Classifying Impacted Mandibular Third Molar & its Relation with Inferior Alveolar Canal- A Clinical Study
Journal Title: Journal of Advanced Medical and Dental Sciences Research - Year 2018, Vol 6, Issue 3
Abstract
Background: The exact knowledge of relation of impacted mandibular third molar with inferior alveolar canal is useful in removing the tooth. The present study was conducted to assess the relationship with impacted mandibular third molar with inferior alveolar canal by using panoramic radiographs and CBCT. Materials & Methods: 120 patients requiring surgical extraction of impacted mandibular third molar were selected and subjected to OPG and CBCT. Images thus obtained were analyzed by oral and maxillofacial radiologist for assessment of relationship. Newer classification given by Michele was considered. Results: Out of 120 patients, 70 were males 50 were females. The difference was non- significant (P- 0.1). Darkening of roots (DR) were seen in 30 males and 20 females, diversion of canal (DC) in 12 males and 10 females, narrowing of canal (NC) in 9 males and 5 females, presence of cortication in 10 males and 8 females and interruption of white line (IWL) in 14 males and 7 females. The difference was significant (P< 0.05).
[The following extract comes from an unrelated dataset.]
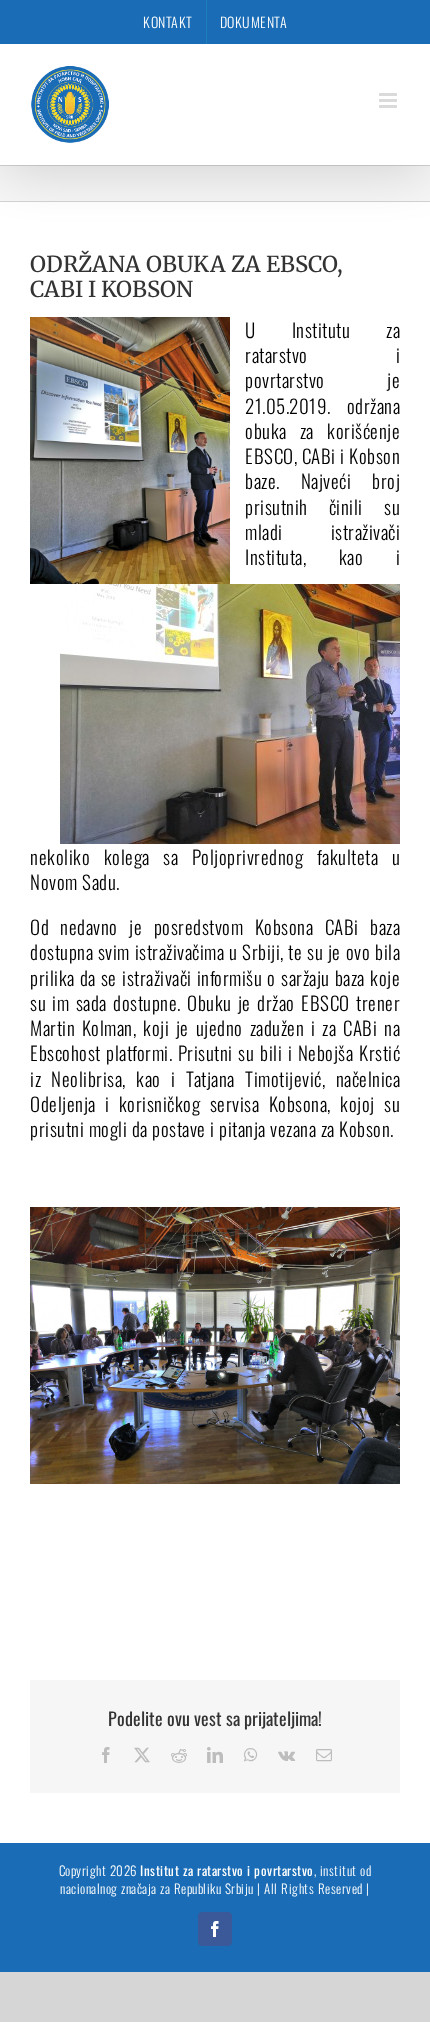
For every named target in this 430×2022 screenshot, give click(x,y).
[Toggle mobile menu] (390, 100)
Darkening of roots (DR) was seen in 50 patients on OPG and similar number were confirmed by CBCT, diversion of canal (DC) in 22 patients on OPG and 24 on CBCT, narrowing of canal (NC) in 14 patients on OPG and 16 on CBCT, presence of cortication in 18 patients on OPG and 19 on CBCT and interruption of white line (IWL) in 21 patients both on OPG and CBCT. The difference was non- significant (P> 0.05). Third molar relation with IAC was class 0 (0), subtype 1A (20), subtype 1B (24), subtype 2A (1), subtype 2B (2), subtype 3A (25), subtype 3B (22), subtype 4A (2), subtype 4B (16), subtype 5A (1), subtype 5B (2), subtype 6A (2), subtype 6B (2) and class 7 (1). The difference was significant (P< 0.05). Conclusion: The relationship of impacted mandibular third molar with inferior alveolar canal using newer classification of CBCT images would definitely proven to be the boon for the surgeon.